Importe subventioniert

Die dauerhafte Vernachlässigung des größten Teils der einheimischen Landwirtschaft war indessen nur möglich, weil und solange der zunehmende Nahrungsmittelbedarf der Städter über den Weltmarkt befriedigt werden konnte. In Zeiten, in denen der unkontrollierte Zustrom ausländischer Kredite die Weltmärkte öffnete, schien die wachsende Abhängigkeit von Lebensmittelimporten auch kein Problem zu sein.
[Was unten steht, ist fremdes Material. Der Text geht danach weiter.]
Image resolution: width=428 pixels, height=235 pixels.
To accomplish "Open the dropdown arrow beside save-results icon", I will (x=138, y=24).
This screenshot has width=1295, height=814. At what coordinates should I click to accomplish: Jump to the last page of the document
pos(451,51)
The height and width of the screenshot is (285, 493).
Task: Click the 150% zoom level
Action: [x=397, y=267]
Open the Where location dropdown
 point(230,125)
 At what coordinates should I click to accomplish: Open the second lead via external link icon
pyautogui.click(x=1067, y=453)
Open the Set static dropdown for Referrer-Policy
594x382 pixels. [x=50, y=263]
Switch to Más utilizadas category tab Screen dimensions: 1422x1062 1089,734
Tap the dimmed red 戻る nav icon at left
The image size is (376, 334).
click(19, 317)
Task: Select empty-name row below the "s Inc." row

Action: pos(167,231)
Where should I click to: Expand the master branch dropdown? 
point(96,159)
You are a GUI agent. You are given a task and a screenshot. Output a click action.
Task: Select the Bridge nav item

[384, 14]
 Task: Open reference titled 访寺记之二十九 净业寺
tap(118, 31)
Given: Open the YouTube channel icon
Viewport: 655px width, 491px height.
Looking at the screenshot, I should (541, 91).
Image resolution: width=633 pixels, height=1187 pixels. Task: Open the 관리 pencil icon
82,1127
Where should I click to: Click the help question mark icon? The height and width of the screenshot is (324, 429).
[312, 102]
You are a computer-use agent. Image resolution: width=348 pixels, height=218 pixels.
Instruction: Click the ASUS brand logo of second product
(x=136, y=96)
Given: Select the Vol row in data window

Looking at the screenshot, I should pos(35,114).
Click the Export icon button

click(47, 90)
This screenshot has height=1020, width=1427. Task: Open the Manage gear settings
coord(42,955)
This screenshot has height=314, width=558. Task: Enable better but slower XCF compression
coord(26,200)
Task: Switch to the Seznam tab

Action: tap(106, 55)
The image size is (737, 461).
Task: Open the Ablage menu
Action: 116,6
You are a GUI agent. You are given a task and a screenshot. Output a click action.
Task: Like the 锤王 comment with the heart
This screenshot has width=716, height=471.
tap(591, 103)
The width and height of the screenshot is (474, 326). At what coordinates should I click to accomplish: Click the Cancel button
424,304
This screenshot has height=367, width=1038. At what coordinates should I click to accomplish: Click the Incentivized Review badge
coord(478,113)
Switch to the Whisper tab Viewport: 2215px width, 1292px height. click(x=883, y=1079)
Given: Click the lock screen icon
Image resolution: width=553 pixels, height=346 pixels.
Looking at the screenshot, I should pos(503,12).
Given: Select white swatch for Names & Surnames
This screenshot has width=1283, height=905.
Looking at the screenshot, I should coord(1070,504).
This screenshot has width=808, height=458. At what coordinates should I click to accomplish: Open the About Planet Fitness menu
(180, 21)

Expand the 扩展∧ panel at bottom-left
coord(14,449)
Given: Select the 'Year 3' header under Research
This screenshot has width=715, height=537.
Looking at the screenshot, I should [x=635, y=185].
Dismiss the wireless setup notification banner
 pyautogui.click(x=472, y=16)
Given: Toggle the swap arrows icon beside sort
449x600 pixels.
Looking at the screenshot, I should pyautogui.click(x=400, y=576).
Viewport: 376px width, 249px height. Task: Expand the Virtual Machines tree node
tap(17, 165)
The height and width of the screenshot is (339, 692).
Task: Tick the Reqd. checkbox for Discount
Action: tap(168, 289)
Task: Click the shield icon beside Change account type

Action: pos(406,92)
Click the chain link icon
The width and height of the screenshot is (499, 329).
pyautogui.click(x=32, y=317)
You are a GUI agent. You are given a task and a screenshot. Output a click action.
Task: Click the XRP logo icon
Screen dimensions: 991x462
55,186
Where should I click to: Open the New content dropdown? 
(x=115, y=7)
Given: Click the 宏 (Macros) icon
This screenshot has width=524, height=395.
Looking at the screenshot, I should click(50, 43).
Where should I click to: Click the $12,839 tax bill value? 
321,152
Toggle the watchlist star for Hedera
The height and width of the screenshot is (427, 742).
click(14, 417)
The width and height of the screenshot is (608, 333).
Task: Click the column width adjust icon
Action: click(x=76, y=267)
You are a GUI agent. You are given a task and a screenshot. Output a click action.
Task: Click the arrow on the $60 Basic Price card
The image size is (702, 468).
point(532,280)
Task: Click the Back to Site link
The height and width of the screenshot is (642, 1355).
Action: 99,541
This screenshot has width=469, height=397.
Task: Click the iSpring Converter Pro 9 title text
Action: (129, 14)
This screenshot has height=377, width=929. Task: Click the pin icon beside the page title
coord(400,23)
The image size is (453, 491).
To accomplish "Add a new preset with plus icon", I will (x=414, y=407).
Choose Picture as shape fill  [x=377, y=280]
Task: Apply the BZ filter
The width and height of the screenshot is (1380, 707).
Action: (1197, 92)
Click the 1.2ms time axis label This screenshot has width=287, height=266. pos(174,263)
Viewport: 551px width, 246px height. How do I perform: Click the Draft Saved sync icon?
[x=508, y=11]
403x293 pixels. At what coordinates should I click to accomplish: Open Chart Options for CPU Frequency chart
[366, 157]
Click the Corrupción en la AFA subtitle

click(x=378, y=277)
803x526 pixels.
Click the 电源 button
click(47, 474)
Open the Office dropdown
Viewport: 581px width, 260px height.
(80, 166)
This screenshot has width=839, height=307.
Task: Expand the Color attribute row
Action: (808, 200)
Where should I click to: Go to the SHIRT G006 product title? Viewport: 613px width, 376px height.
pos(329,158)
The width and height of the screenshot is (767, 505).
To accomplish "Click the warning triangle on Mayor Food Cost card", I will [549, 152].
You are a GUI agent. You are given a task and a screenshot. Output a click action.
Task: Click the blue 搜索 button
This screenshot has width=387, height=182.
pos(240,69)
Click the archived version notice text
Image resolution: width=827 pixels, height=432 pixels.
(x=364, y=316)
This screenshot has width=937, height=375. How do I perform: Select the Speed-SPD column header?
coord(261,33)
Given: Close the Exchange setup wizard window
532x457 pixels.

Erst mit dem Beginn der Schuldenkrise wurde der Preis dafür sichtbar: Auslandsschulden, Stagnation der einheimischen Landwirtschaft, Abhängigkeit der Lebensmittelversorgung von den Weltmarktkonjunkturen.

„Wir wollen ja nicht mehr, als daß die Regierung die peruanischen Bauern genauso subventioniert, wie sie bisher die Lebensmittelimporte subventioniert hat“, begründet Alejandro Quispe von der CCP in Cusco die Forderungen der Bauern nach Preissubventionen für ihre Produktionsmittel, nach zinslosen Krediten und höheren Preisen für ihre Produkte. Tatsächlich waren gerade die importierten Lebensmittel durch massive Subventionen zusätzlich verbilligt worden, um sie für die verarmte Bevölkerung in den Städten erschwinglich zu machen.

Zum Beispiel Getreide, der mit Abstand größte Ausgabeposten bei den Nahrungsmittelimporten: Bevor das Getreide auf dem Tisch der peruanischen Konsumenten landet, ist es dreimal subventioniert worden; einmal im Erzeugerland (zumeist USA oder EG), dann durch einen speziellen, subventionierten Wechselkurs für Lebensmittelimporte und drittens durch indirekte Preissubventionen in Peru. Mit einem ungeheuren Geldaufwand wurden so die städtischen Konsumgewohnheiten von den einheimischen Produkten wegorientiert.

Mehr Importe

Ein anderes Beispiel ist Reis, der vor allem im dynamisch -kapitalistischen Agrarsektor der Küste produziert wird. Bis zum Beginn des Subventionsabbaus im vergangenen September waren Kartoffeln und Mais mehr als dreimal so teuer wie der stark subventionierte Reis. Als absolut billigstes Grundnahrungsmittel hatte sich der Reis nicht nur in den Städten, sondern teilweise auch auf dem Land durchgesetzt. Mit der Schuldenkrise und der Verelendung der Bevölkerung wuchs die Nachfrage nach Reis als billigstem Grundnahrungsmittel noch an; so sehr, daß zunehmend Mengen davon importiert werden müssen.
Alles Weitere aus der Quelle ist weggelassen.